*YOUR TASK:* Line by line, copy the records below exactly.

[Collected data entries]
__________
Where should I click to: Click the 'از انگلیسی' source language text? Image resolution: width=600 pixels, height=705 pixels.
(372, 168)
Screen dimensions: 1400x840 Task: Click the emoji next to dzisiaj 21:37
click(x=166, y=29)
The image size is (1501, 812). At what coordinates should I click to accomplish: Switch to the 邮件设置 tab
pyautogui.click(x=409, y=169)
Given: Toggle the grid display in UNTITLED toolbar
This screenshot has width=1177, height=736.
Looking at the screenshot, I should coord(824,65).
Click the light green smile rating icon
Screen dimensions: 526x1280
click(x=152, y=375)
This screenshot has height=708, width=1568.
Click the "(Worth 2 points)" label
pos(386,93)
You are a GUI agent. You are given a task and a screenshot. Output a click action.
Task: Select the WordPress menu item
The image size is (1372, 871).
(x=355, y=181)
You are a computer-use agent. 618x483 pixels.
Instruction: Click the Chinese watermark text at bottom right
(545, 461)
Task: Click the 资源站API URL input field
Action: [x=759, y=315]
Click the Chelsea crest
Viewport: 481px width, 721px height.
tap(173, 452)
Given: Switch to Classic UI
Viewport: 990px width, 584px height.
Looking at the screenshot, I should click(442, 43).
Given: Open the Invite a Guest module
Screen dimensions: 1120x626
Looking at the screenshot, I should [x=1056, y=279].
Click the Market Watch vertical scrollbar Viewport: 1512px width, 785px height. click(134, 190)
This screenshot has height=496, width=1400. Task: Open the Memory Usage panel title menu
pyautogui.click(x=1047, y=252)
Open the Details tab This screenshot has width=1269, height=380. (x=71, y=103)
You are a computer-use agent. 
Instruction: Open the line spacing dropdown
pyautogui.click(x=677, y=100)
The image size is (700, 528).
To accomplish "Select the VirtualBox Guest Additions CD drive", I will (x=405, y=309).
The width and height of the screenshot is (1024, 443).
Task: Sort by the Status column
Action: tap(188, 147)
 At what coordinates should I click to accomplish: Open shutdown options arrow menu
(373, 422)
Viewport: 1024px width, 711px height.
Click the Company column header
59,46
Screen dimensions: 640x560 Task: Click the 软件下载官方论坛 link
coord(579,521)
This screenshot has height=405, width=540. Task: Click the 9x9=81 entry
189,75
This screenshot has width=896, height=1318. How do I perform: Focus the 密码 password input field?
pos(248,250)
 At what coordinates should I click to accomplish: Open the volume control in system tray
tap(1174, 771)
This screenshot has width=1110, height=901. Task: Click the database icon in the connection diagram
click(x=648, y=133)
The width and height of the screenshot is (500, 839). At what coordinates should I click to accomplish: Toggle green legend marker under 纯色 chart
__________
*ANSWER TO THE EXERCISE:*
Where should I click to: Click the 'از انگلیسی' source language text? Image resolution: width=600 pixels, height=705 pixels.
(372, 168)
Screen dimensions: 1400x840 Task: Click the emoji next to dzisiaj 21:37
click(x=166, y=29)
The image size is (1501, 812). At what coordinates should I click to accomplish: Switch to the 邮件设置 tab
pyautogui.click(x=409, y=169)
Given: Toggle the grid display in UNTITLED toolbar
This screenshot has width=1177, height=736.
Looking at the screenshot, I should coord(824,65).
Click the light green smile rating icon
Screen dimensions: 526x1280
click(x=152, y=375)
This screenshot has height=708, width=1568.
Click the "(Worth 2 points)" label
pos(386,93)
You are a GUI agent. You are given a task and a screenshot. Output a click action.
Task: Select the WordPress menu item
The image size is (1372, 871).
(x=355, y=181)
You are a computer-use agent. 618x483 pixels.
Instruction: Click the Chinese watermark text at bottom right
(545, 461)
Task: Click the 资源站API URL input field
Action: [x=759, y=315]
Click the Chelsea crest
Viewport: 481px width, 721px height.
tap(173, 452)
Given: Switch to Classic UI
Viewport: 990px width, 584px height.
Looking at the screenshot, I should click(442, 43).
Given: Open the Invite a Guest module
Screen dimensions: 1120x626
Looking at the screenshot, I should [x=1056, y=279].
Click the Market Watch vertical scrollbar Viewport: 1512px width, 785px height. click(134, 190)
This screenshot has height=496, width=1400. Task: Open the Memory Usage panel title menu
pyautogui.click(x=1047, y=252)
Open the Details tab This screenshot has width=1269, height=380. (x=71, y=103)
You are a computer-use agent. 
Instruction: Open the line spacing dropdown
pyautogui.click(x=677, y=100)
The image size is (700, 528).
To accomplish "Select the VirtualBox Guest Additions CD drive", I will (x=405, y=309).
The width and height of the screenshot is (1024, 443).
Task: Sort by the Status column
Action: tap(188, 147)
 At what coordinates should I click to accomplish: Open shutdown options arrow menu
(373, 422)
Viewport: 1024px width, 711px height.
Click the Company column header
59,46
Screen dimensions: 640x560 Task: Click the 软件下载官方论坛 link
coord(579,521)
This screenshot has height=405, width=540. Task: Click the 9x9=81 entry
189,75
This screenshot has width=896, height=1318. How do I perform: Focus the 密码 password input field?
pos(248,250)
 At what coordinates should I click to accomplish: Open the volume control in system tray
tap(1174, 771)
This screenshot has width=1110, height=901. Task: Click the database icon in the connection diagram
click(x=648, y=133)
The width and height of the screenshot is (500, 839). At what coordinates should I click to accomplish: Toggle green legend marker under 纯色 chart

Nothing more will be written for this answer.